● YOUR ASSIGNMENT:
When you respond, write out each entry exactly as it stands.

[ENTRIES SHOWN — start]

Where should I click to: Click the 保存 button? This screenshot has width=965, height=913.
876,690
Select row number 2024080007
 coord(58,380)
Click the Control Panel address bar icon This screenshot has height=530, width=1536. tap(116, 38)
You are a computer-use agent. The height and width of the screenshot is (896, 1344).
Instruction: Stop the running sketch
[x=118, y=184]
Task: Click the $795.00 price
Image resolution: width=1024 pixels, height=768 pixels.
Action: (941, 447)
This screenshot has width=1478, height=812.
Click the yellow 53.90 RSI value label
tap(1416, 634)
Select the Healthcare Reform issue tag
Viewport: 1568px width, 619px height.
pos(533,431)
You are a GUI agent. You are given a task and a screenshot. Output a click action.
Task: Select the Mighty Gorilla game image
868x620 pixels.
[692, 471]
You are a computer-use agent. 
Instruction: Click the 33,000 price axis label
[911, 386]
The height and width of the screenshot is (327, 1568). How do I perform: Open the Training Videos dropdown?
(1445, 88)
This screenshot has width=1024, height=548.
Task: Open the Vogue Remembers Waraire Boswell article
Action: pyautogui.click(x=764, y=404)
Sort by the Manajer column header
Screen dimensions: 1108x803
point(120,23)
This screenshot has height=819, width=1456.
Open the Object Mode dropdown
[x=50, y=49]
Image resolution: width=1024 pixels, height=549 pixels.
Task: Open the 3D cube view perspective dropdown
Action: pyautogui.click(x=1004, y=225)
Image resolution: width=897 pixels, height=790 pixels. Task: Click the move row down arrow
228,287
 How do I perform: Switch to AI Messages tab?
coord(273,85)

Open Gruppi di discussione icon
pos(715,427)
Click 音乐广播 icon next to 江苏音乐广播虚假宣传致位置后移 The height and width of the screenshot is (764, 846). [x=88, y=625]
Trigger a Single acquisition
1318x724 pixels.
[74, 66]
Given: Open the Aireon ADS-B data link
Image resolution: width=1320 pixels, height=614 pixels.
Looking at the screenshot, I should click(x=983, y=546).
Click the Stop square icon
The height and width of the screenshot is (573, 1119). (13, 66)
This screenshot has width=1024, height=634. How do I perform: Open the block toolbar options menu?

[ENTRIES SHOWN — finish]

● ANSWER SECTION:
Where should I click to: Click the 保存 button? This screenshot has width=965, height=913.
876,690
Select row number 2024080007
 coord(58,380)
Click the Control Panel address bar icon This screenshot has height=530, width=1536. tap(116, 38)
You are a computer-use agent. The height and width of the screenshot is (896, 1344).
Instruction: Stop the running sketch
[x=118, y=184]
Task: Click the $795.00 price
Image resolution: width=1024 pixels, height=768 pixels.
Action: (941, 447)
This screenshot has width=1478, height=812.
Click the yellow 53.90 RSI value label
tap(1416, 634)
Select the Healthcare Reform issue tag
Viewport: 1568px width, 619px height.
pos(533,431)
You are a GUI agent. You are given a task and a screenshot. Output a click action.
Task: Select the Mighty Gorilla game image
868x620 pixels.
[692, 471]
You are a computer-use agent. 
Instruction: Click the 33,000 price axis label
[911, 386]
The height and width of the screenshot is (327, 1568). How do I perform: Open the Training Videos dropdown?
(1445, 88)
This screenshot has width=1024, height=548.
Task: Open the Vogue Remembers Waraire Boswell article
Action: pyautogui.click(x=764, y=404)
Sort by the Manajer column header
Screen dimensions: 1108x803
point(120,23)
This screenshot has height=819, width=1456.
Open the Object Mode dropdown
[x=50, y=49]
Image resolution: width=1024 pixels, height=549 pixels.
Task: Open the 3D cube view perspective dropdown
Action: pyautogui.click(x=1004, y=225)
Image resolution: width=897 pixels, height=790 pixels. Task: Click the move row down arrow
228,287
 How do I perform: Switch to AI Messages tab?
coord(273,85)

Open Gruppi di discussione icon
pos(715,427)
Click 音乐广播 icon next to 江苏音乐广播虚假宣传致位置后移 The height and width of the screenshot is (764, 846). [x=88, y=625]
Trigger a Single acquisition
1318x724 pixels.
[74, 66]
Given: Open the Aireon ADS-B data link
Image resolution: width=1320 pixels, height=614 pixels.
Looking at the screenshot, I should click(x=983, y=546).
Click the Stop square icon
The height and width of the screenshot is (573, 1119). (13, 66)
This screenshot has width=1024, height=634. How do I perform: Open the block toolbar options menu?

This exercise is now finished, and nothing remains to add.